(Click-target data)
┄┄┄┄┄┄┄┄┄┄┄┄┄┄┄┄┄┄┄┄

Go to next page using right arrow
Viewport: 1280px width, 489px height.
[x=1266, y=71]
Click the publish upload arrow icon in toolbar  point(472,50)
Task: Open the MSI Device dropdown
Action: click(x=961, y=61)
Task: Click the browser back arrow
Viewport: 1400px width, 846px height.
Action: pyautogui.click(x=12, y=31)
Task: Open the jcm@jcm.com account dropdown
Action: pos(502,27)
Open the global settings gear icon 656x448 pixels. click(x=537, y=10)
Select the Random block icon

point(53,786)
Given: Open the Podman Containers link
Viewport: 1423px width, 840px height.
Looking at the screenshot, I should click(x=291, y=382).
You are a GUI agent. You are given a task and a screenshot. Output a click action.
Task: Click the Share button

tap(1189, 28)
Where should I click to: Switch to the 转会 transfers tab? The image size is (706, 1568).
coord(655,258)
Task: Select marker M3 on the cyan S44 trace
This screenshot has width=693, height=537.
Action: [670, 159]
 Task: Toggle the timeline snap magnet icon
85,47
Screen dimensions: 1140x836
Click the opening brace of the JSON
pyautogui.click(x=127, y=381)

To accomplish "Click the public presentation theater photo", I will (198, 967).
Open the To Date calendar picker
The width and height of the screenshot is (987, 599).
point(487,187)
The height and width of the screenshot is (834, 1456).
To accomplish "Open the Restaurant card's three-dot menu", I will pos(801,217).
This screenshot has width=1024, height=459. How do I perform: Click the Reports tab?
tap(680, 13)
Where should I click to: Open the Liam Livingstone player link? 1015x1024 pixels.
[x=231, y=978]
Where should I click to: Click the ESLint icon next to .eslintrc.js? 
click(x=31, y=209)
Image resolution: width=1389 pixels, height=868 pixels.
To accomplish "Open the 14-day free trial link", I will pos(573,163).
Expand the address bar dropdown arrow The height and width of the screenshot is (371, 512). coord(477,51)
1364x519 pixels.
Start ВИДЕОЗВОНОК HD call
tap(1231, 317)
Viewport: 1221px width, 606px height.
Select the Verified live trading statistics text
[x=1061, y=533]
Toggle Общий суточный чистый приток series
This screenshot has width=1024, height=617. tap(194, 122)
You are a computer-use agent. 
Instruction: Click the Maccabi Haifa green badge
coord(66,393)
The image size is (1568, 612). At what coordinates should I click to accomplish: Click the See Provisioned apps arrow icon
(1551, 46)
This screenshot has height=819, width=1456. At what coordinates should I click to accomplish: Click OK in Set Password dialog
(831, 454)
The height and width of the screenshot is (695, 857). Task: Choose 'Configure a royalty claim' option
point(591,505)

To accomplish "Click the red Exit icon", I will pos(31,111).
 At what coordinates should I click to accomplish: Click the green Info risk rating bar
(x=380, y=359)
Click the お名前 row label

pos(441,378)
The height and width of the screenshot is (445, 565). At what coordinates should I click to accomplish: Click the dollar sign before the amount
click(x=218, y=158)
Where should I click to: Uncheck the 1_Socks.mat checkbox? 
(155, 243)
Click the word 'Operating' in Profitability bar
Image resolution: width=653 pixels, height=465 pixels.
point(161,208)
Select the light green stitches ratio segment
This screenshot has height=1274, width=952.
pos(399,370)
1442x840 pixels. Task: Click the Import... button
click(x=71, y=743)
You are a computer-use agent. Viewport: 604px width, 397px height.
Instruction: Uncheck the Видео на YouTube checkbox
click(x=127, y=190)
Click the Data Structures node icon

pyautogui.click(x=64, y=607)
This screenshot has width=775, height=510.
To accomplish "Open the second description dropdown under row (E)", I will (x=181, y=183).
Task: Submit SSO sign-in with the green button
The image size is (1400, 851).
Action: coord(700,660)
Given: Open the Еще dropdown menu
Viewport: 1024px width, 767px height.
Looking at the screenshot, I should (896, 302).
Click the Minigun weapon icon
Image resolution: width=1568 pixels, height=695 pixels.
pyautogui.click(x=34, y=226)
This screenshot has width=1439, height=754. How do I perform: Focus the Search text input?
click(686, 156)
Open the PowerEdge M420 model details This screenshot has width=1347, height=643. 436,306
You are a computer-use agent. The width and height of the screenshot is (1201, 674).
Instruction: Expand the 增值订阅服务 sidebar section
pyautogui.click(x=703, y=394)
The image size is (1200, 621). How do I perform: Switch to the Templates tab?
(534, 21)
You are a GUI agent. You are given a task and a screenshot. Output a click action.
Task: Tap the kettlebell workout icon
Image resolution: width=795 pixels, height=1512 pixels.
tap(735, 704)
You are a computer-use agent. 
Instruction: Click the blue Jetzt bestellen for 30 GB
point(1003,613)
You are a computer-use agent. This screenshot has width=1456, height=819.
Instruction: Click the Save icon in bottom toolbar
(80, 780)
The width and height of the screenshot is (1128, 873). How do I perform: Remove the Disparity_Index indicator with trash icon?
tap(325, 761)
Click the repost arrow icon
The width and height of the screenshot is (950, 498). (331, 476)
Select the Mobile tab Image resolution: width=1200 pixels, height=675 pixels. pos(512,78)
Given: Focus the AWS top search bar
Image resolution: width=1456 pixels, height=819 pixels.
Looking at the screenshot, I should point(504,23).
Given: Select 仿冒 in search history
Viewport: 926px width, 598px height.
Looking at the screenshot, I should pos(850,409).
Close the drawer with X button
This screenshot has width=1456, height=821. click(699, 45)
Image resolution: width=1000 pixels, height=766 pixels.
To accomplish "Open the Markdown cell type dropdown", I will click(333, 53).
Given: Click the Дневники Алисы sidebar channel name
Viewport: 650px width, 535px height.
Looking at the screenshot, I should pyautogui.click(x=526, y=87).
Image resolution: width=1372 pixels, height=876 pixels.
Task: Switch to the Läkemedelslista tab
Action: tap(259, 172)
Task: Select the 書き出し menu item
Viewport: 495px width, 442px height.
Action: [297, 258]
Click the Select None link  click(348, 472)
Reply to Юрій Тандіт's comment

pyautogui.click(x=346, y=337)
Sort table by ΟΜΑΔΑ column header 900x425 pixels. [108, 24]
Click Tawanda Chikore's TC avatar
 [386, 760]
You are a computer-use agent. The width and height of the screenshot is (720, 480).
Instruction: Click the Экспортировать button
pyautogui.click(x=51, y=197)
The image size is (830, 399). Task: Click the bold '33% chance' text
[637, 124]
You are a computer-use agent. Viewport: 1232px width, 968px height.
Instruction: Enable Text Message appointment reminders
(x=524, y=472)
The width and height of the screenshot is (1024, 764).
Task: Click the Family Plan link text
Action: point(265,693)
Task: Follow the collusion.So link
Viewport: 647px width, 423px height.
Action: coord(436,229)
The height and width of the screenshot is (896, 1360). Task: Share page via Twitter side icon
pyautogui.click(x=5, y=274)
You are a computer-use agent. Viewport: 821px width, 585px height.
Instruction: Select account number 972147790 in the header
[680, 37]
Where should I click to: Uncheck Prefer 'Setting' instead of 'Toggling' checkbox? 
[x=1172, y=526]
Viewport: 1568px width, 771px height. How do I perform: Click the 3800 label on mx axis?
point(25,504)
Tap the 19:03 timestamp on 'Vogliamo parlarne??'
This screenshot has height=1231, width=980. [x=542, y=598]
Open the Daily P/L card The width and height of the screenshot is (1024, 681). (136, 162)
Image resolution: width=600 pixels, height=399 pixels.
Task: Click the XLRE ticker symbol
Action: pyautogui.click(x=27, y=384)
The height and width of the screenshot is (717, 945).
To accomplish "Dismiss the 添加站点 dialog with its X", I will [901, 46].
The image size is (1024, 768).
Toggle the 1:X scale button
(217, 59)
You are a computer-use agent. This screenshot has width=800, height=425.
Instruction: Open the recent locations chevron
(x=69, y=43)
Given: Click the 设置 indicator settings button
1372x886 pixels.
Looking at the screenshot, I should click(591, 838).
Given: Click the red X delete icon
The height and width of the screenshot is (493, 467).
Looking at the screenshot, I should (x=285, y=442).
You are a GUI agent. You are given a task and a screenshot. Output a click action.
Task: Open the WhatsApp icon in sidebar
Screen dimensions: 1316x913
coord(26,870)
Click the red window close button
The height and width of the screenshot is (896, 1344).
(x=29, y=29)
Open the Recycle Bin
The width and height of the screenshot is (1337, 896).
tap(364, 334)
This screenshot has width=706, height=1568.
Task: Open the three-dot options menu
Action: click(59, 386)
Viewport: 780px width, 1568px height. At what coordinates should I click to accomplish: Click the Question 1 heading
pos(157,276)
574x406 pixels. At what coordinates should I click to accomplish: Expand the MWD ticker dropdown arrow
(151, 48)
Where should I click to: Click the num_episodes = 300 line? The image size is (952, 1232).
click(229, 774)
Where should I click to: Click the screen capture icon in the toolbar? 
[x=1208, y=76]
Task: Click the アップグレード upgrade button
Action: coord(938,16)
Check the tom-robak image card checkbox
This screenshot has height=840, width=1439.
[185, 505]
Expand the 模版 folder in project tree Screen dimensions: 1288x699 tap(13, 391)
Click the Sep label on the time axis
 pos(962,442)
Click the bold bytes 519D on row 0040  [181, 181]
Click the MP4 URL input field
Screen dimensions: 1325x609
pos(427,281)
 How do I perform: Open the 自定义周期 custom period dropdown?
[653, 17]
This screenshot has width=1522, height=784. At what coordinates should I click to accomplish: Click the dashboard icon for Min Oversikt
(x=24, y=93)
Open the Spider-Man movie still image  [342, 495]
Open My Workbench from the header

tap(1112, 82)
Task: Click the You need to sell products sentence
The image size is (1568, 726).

┄┄┄┄┄┄┄┄┄┄┄┄┄┄┄┄┄┄┄┄

Problem requirements:
Retype the part of the records that begins with the line containing "Reply to Юрій Тандіт's comment" and ends with the line containing "Action: coord(436,229)", both included, without changing anything.

Task result:
Reply to Юрій Тандіт's comment

pyautogui.click(x=346, y=337)
Sort table by ΟΜΑΔΑ column header 900x425 pixels. [108, 24]
Click Tawanda Chikore's TC avatar
 [386, 760]
You are a computer-use agent. The width and height of the screenshot is (720, 480).
Instruction: Click the Экспортировать button
pyautogui.click(x=51, y=197)
The image size is (830, 399). Task: Click the bold '33% chance' text
[637, 124]
You are a computer-use agent. Viewport: 1232px width, 968px height.
Instruction: Enable Text Message appointment reminders
(x=524, y=472)
The width and height of the screenshot is (1024, 764).
Task: Click the Family Plan link text
Action: point(265,693)
Task: Follow the collusion.So link
Viewport: 647px width, 423px height.
Action: coord(436,229)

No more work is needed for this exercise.